The widely available version, Claude Fable 5, launched on Jun. 9 with what Anthropic describes as state-of-the-art performance across software engineering, research, and other domains.

The restricted version, Claude Mythos 5, is the same underlying model with key safeguards removed. According to Anthropic, it has the “strongest cybersecurity capabilities of any model in the world”, and is being deployed initially to a limited set of cyber defenders through Project Glasswing, a program run with the US government.

Credit: Anthropic.

How the Safeguards Work

Rather than refusing risky requests outright, Fable 5 hands them off. The model runs classifiers, separate AI systems trained to detect misuse, that watch for queries touching three areas: cybersecurity, biology and chemistry, and attempts to copy the model’s capabilities.

When a classifier fires, the request is answered not by Fable 5 but by Claude Opus 4.8, a less capable model, and the user is told this has happened.

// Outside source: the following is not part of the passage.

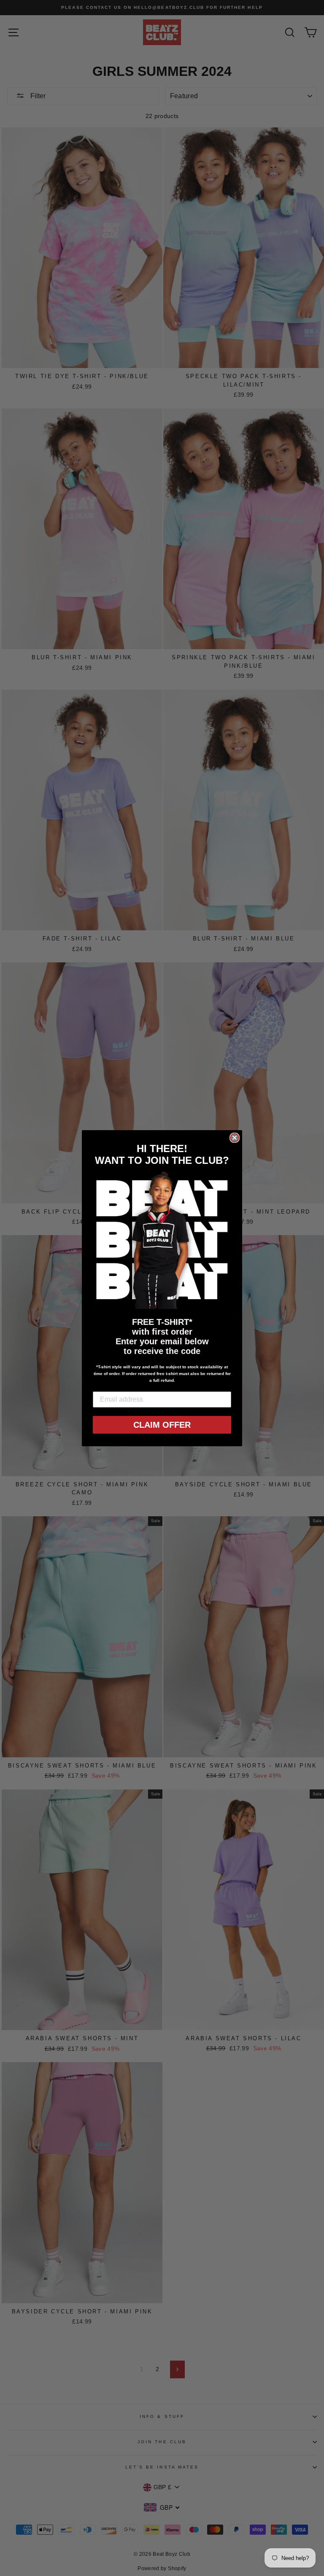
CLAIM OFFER (162, 1424)
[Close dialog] (234, 1138)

Anthropic said it tuned the classifiers conservatively, accepting that some harmless requests would be caught in order to release the model quickly. It put the fallback rate at under 5% of sessions and said it intends to narrow the safeguards over time.

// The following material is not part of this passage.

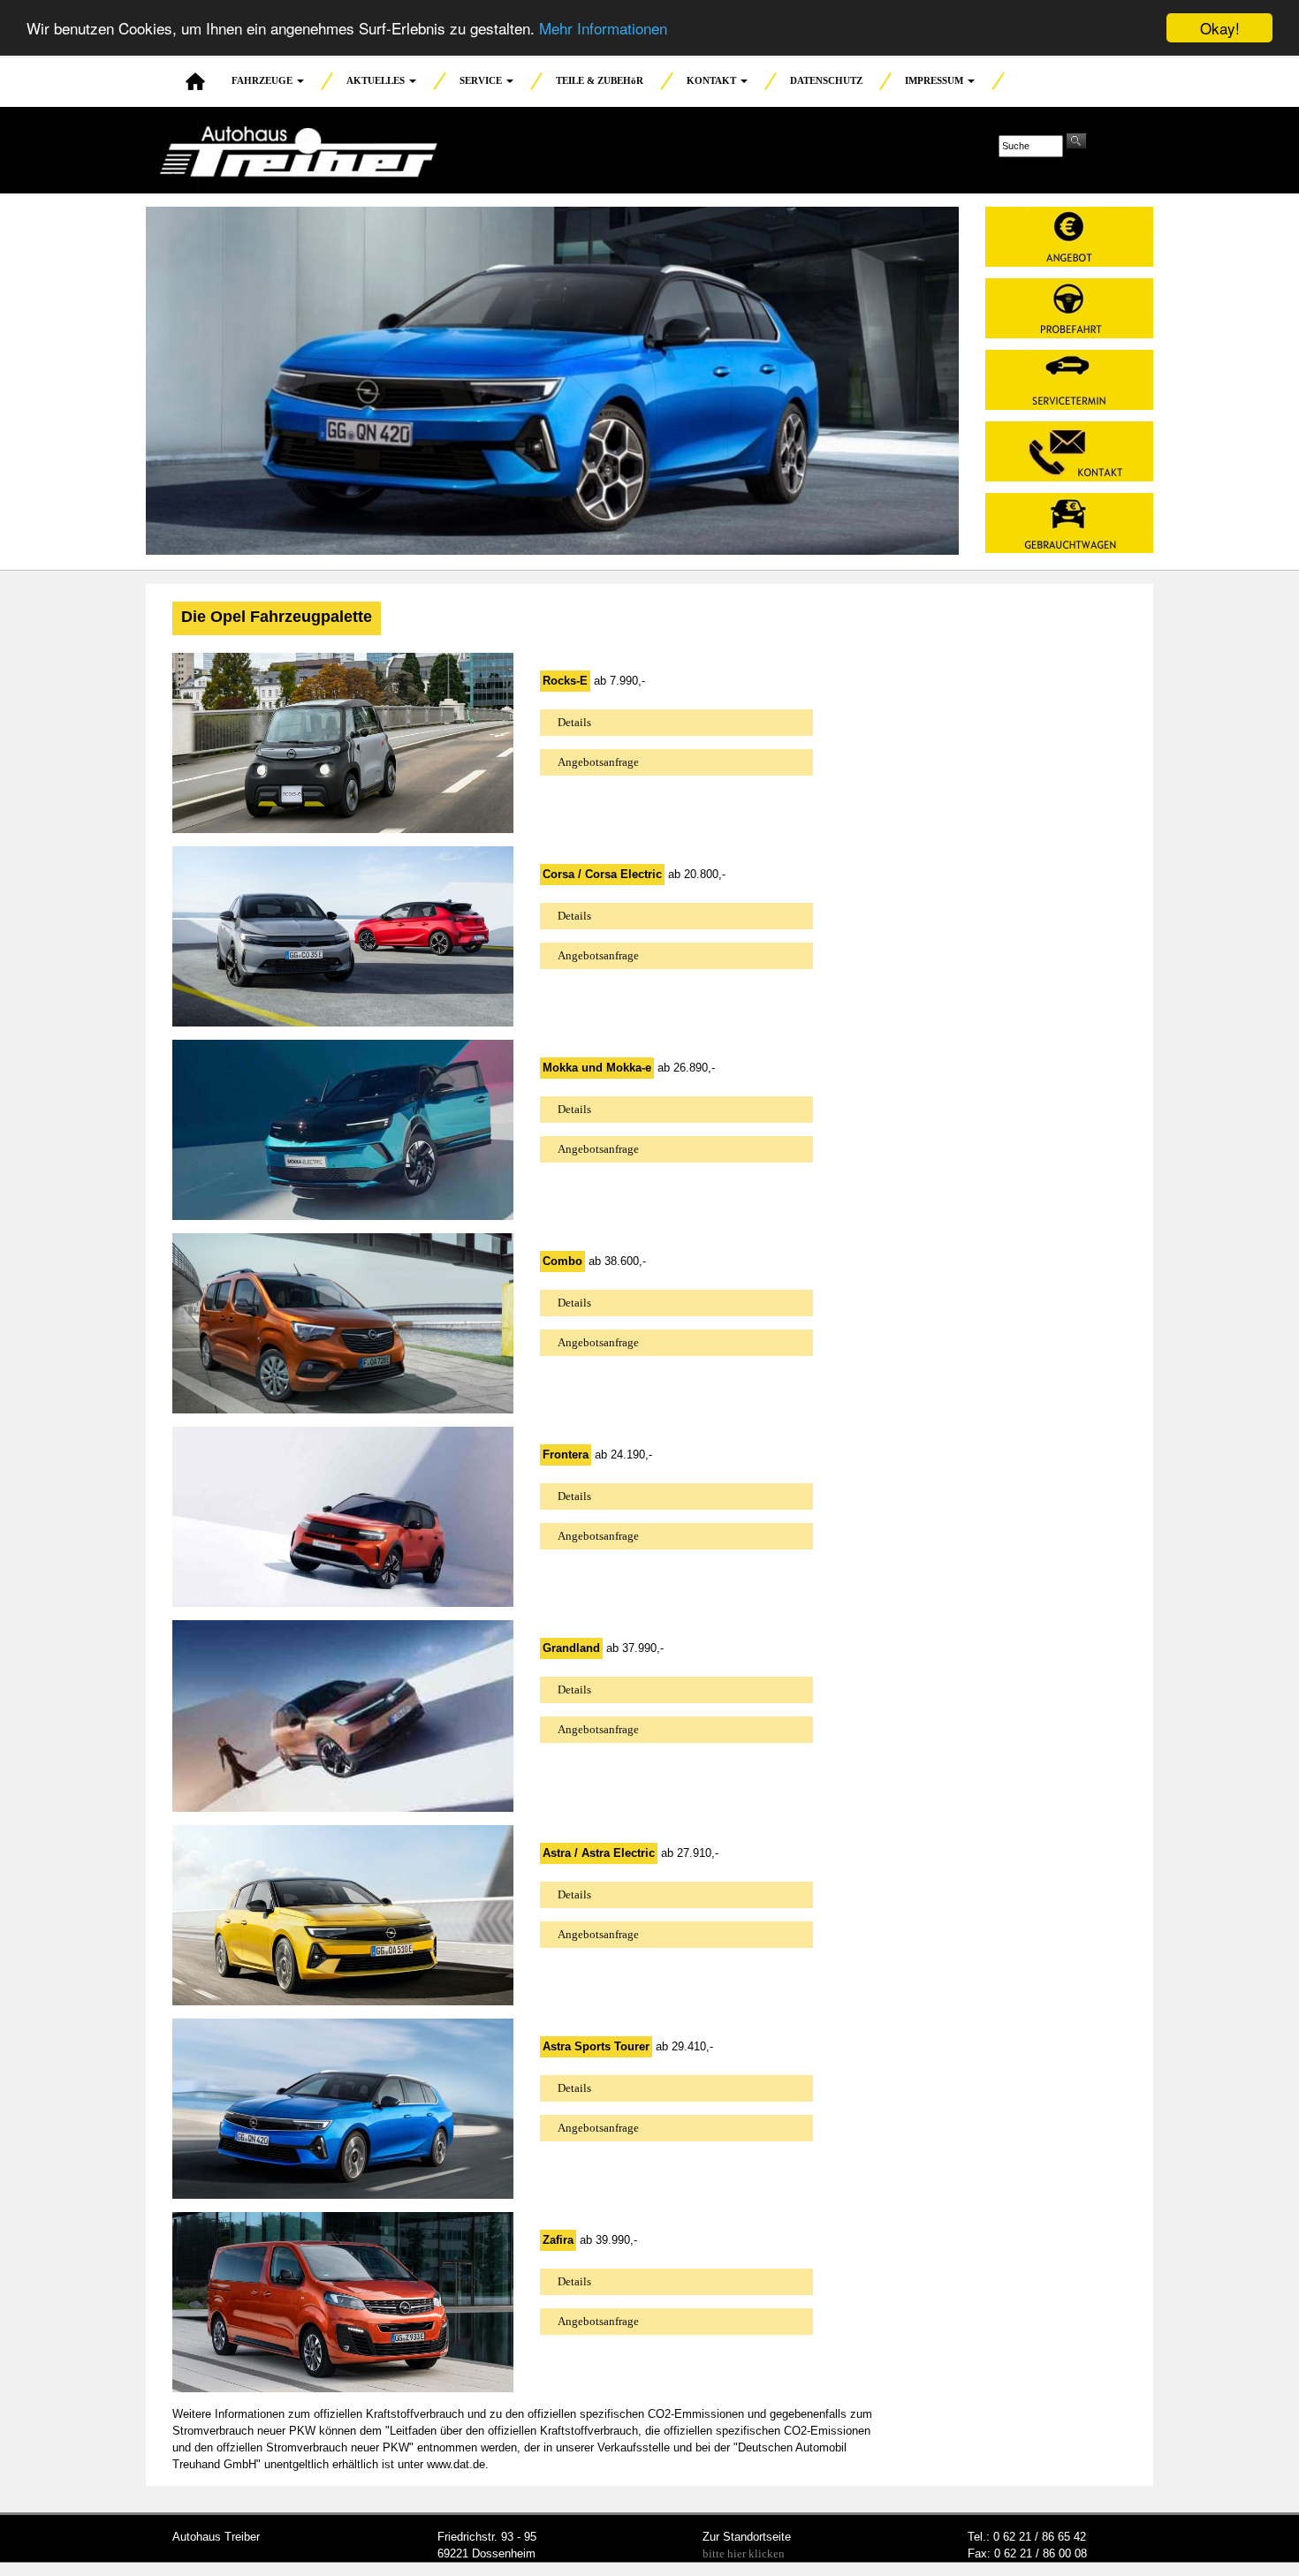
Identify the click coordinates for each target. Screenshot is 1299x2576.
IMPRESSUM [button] (935, 80)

The coverage is broad because the capabilities are dual-use: the company noted that skills that help a professional find software flaws could help an attacker exploit them.

A Point-in-Time Assurance

Anthropic put weight on the safeguards’ resistance to jailbreaking, saying an external bug bounty found no universal jailbreaks across more than 1,000 hours of testing, though it acknowledged the UK’s AI Safety Institute had made early progress toward one.

Sally Vincent, senior threat research engineer at Exabeam, said the deployment model was in some ways more interesting than the model itself, reflecting a growing recognition that safety is not just a training problem but also a matter of access controls and governance.

She added that jailbreak-resistance claims warrant caution because they capture a single moment in time. 

“Attackers continuously adapt, and the longer-term measure of effectiveness is how quickly providers can identify, respond to, and mitigate new bypass techniques as they emerge,” Vincent concluded.

For context, a text purporting to be Fable 5’s system prompt circulated on social media shortly after launch, though its authenticity could not be verified. Expert Insights contacted Anthropic for comment but did not immediately receive a response.